Anwartschaften
In der gesetzlichen Rentenversicherung sind Anwartschaften erworbene Werte,
auf die der Berechtigte zu einem bestimmten Zeitpunkt ein Recht hat. Wer
bereits für 60 Monate Pflicht- oder freiwillige Beiträge gezahlt
hat, hat damit eine Anwartschaft auf die Regelaltersrente mit 65 Jahren
erworben. Er erhält diese Leistung aber erst dann, wenn er 65 Jahre
alt ist und die Regelaltersrente beantragt.
Entgeltumwandlung
Bei der Gehaltsumwandlung – oder auch Entgeltumwandlung genannt
– kann der Arbeitnehmer einen Teil seines Bruttogehaltes in Verträge
der betrieblichen Altersversorgung einzahlen. Für diese umgewandelten
Gehaltsanteile muss er keine Steuern oder Sozialabgaben zahlen. Auf die
Gehaltsumwandlung haben Arbeitnehmer seit 2002 einen Rechtsanspruch.
Generationenvertrage
Ein Rentner bekommt das auf sein Konto überwiesen, was die heutigen
Beitragszahler in die gesetzliche Rentenversicherung einzahlen. Den Anspruch
darauf hat er sich durch seine eigenen Einzahlungen ins System erworben.

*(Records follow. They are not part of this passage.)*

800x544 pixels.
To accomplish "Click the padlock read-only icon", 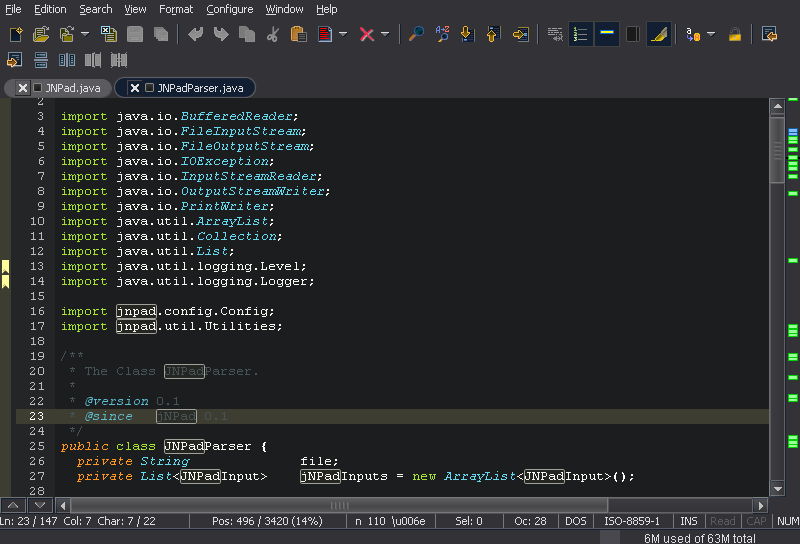I will tap(735, 35).
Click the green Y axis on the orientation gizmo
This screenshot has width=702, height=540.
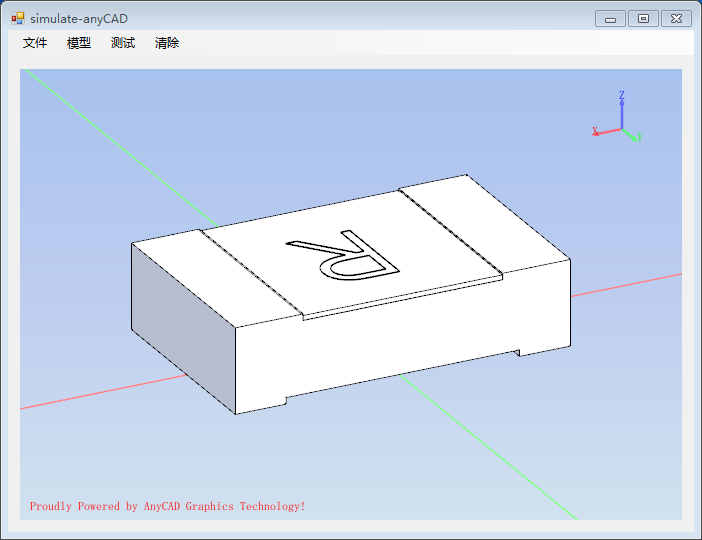631,134
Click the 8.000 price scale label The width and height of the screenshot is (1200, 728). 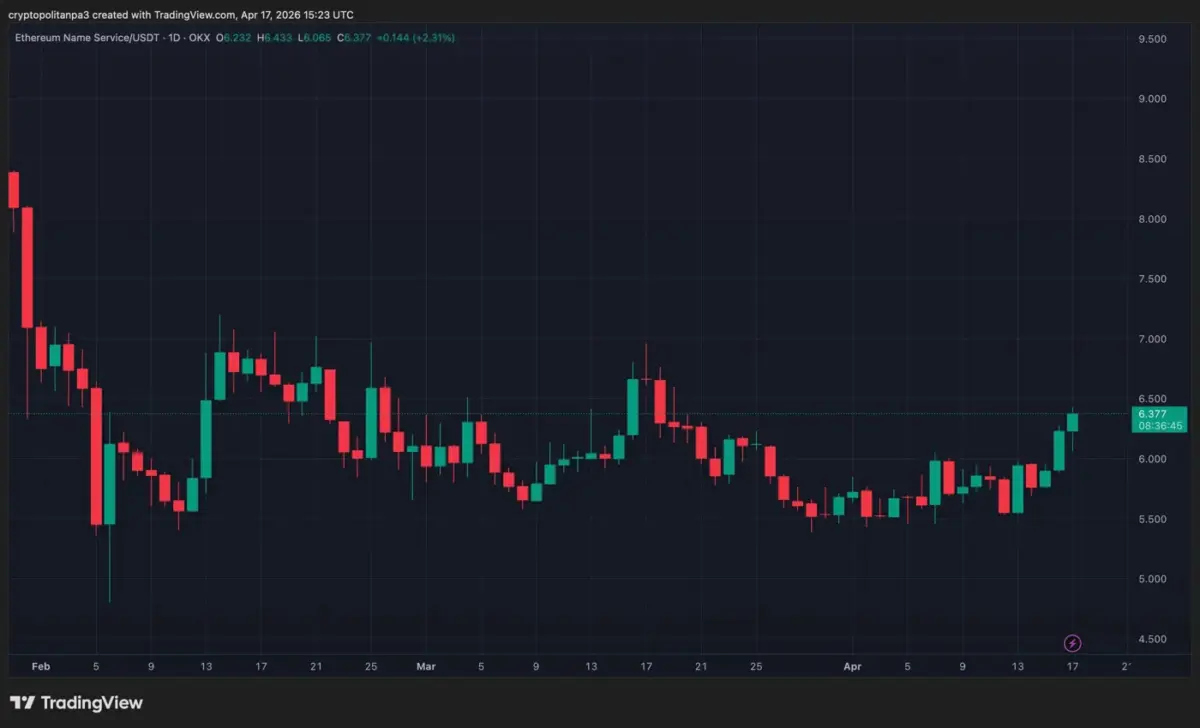coord(1152,219)
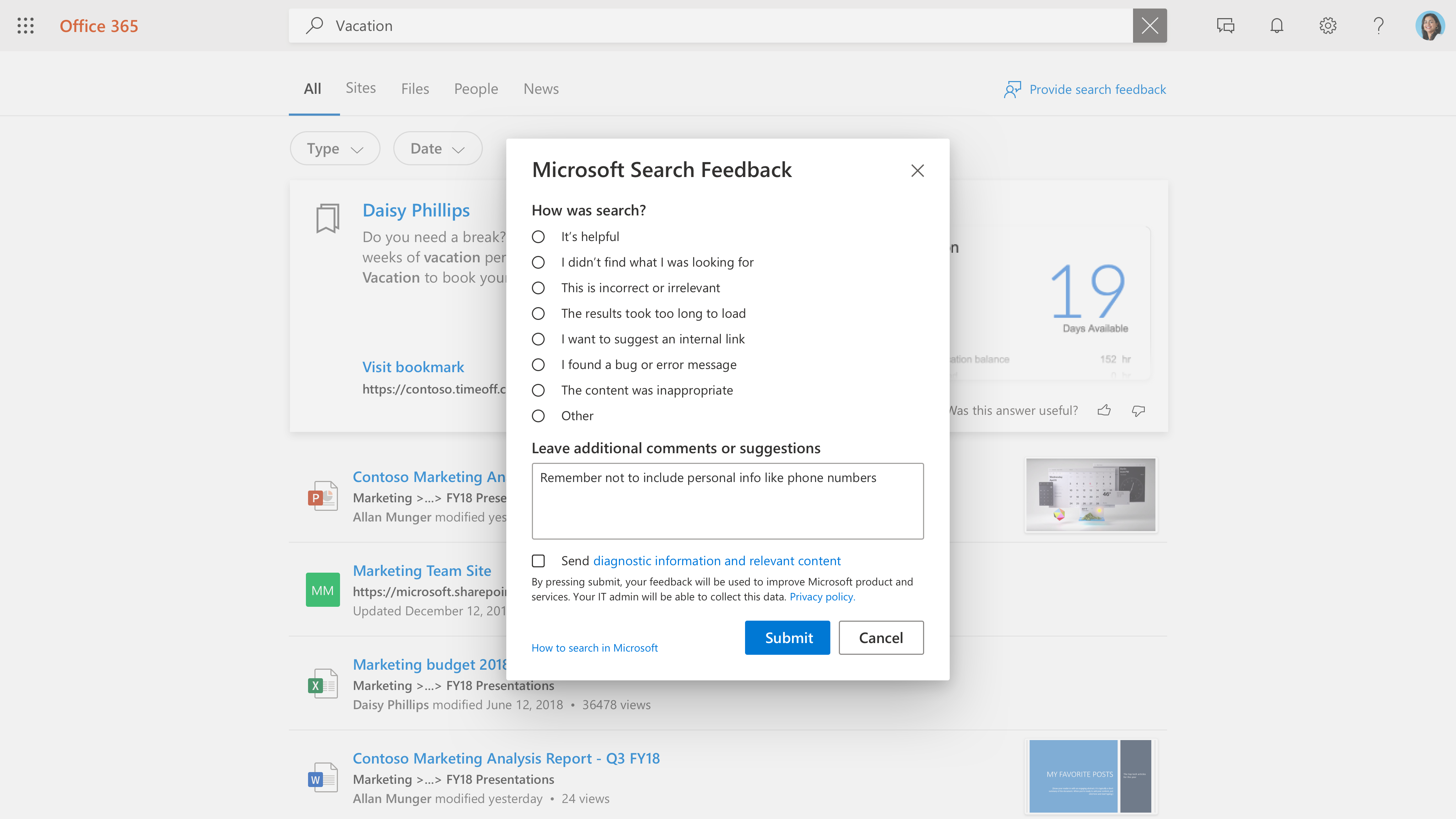The width and height of the screenshot is (1456, 819).
Task: Switch to the People tab
Action: tap(476, 88)
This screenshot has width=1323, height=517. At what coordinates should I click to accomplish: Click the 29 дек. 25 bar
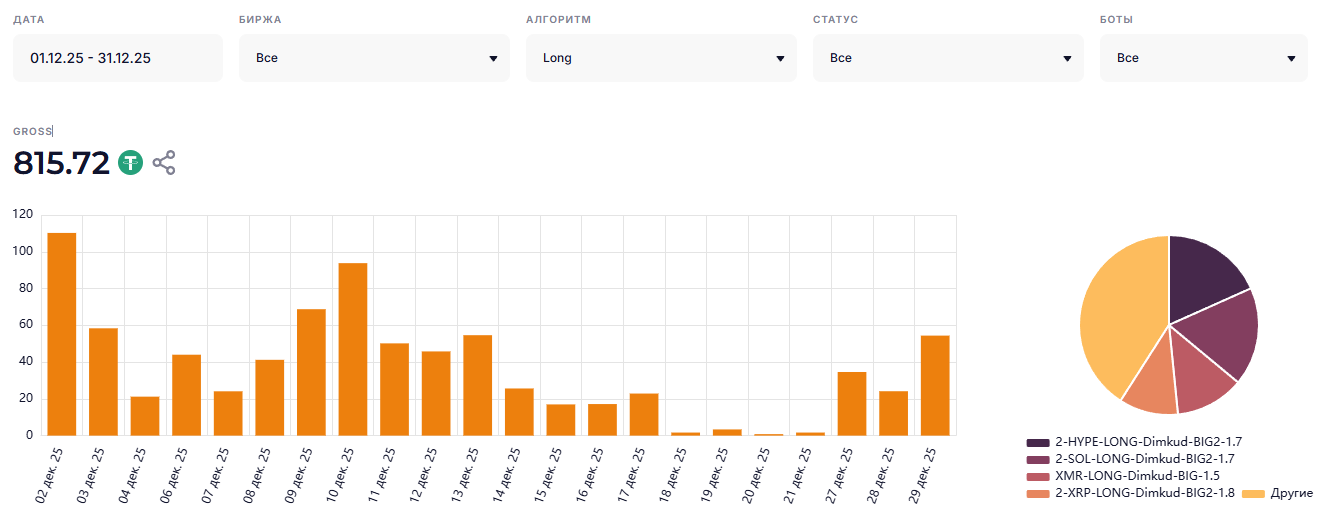935,385
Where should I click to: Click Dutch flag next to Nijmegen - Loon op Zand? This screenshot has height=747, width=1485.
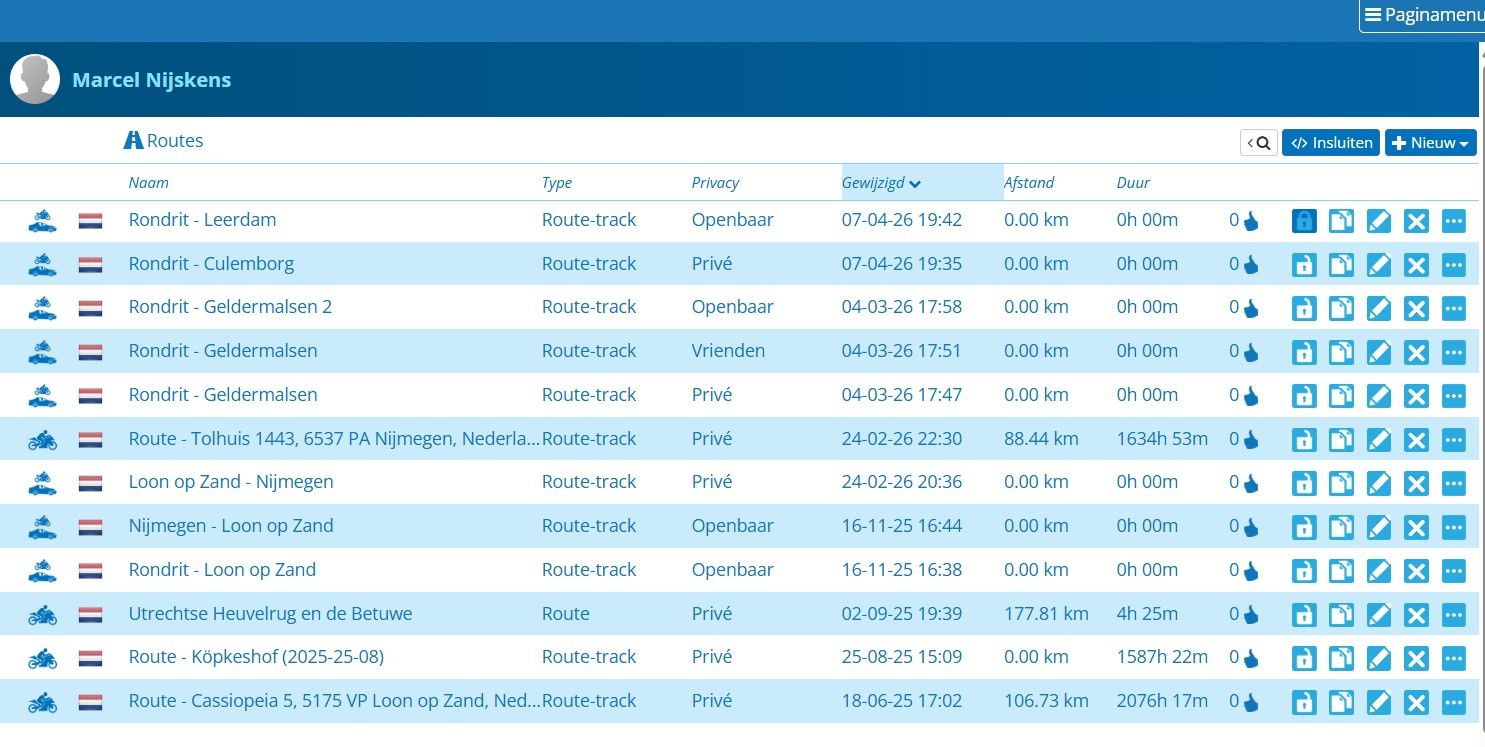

Das System wird auch „Umlageverfahren“ genannt.
Kapitaldeckung
Das Kapitaldeckungsverfahren ist ein von der Versicherungswirtschaft genutztes
Finanzierungsverfahren in der Alterssicherung. Dabei wird aus den Beiträgen
der Versicherten und den darauf entfallenden Zinsen ein Kapitalstock aufgebaut,
aus dem in der Leistungsphase die vertraglich vereinbarte Leistung erbracht
wird. Mit Hilfe des Kapitaldeckungsverfahren ist es dann möglich,
Altersleistungen vorzufinanzieren.
Nachhaltigkeitsfaktor
Bislang sind die Renten jedes Jahr mit dem Einkommen der Erwerbstätigen
gestiegen. Ab 2005 wird jedoch ein so genannter „Nachhaltigkeitsfaktor“
in die Rentenberechnung einbezogen, um so den Rentenanstieg zu dämpfen.
Er berücksichtigt das Verhältnis von Leistungsempfängern
zu Beitragszahlern. Da in Zukunft immer weniger Beitragszahler immer mehr
Rentnern gegenüberstehen, fallen die jährlichen Rentenerhöhungen
geringer aus als der Anstieg der Bruttoeinkommen. Das Rentenniveau sinkt.